EXERCISE OBJECTIVE: Can you put the lines of the records below, from the line containing "Task: Uncheck the B-field Lines checkbox" through the end of the records, into a JSON list of strings, one string per line? Skip blank lines and leave the pictures out.
━━ DATA FOR PROCESSING ━━
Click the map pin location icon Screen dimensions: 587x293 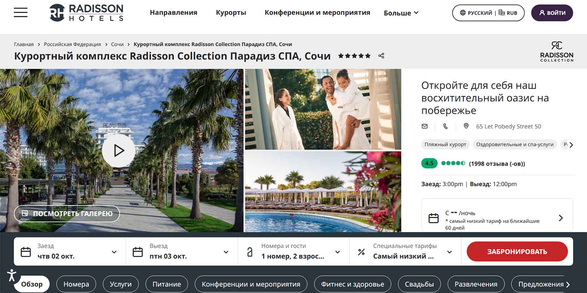coord(466,126)
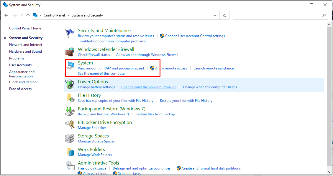Click the Power Options battery icon
The width and height of the screenshot is (333, 176).
click(70, 84)
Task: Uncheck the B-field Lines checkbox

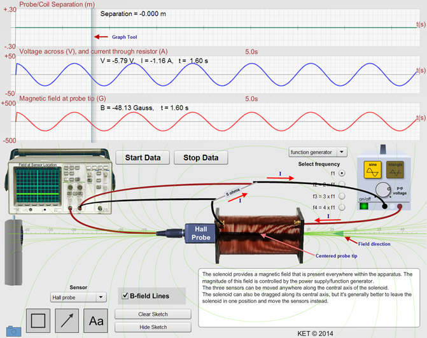Action: point(125,295)
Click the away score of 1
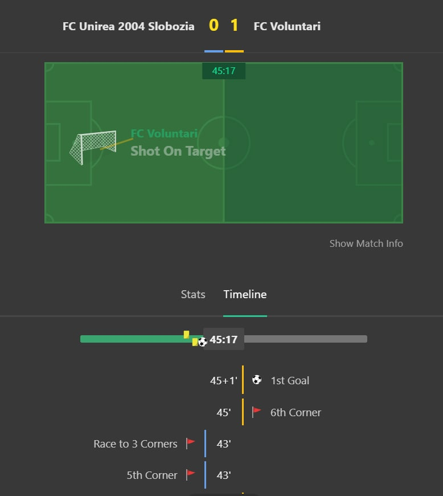Image resolution: width=443 pixels, height=496 pixels. (x=234, y=26)
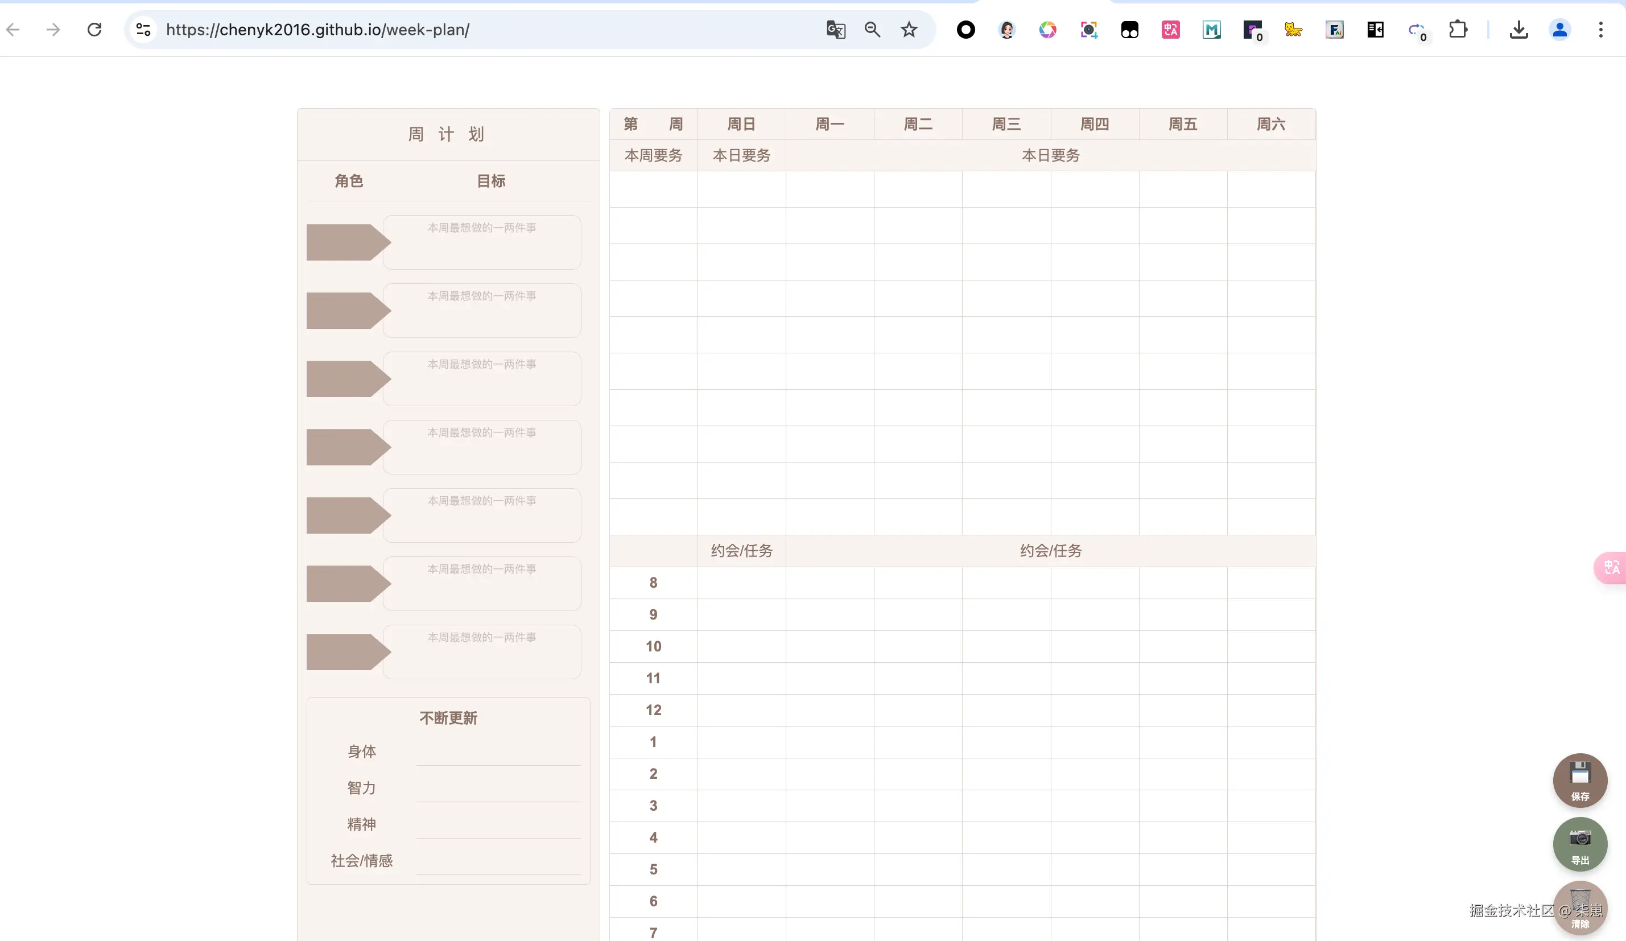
━━━
EXERCISE ANSWER:
[
  "Task: Uncheck the B-field Lines checkbox",
  "Action: point(125,295)",
  "Click the away score of 1",
  "Image resolution: width=443 pixels, height=496 pixels. (x=234, y=26)"
]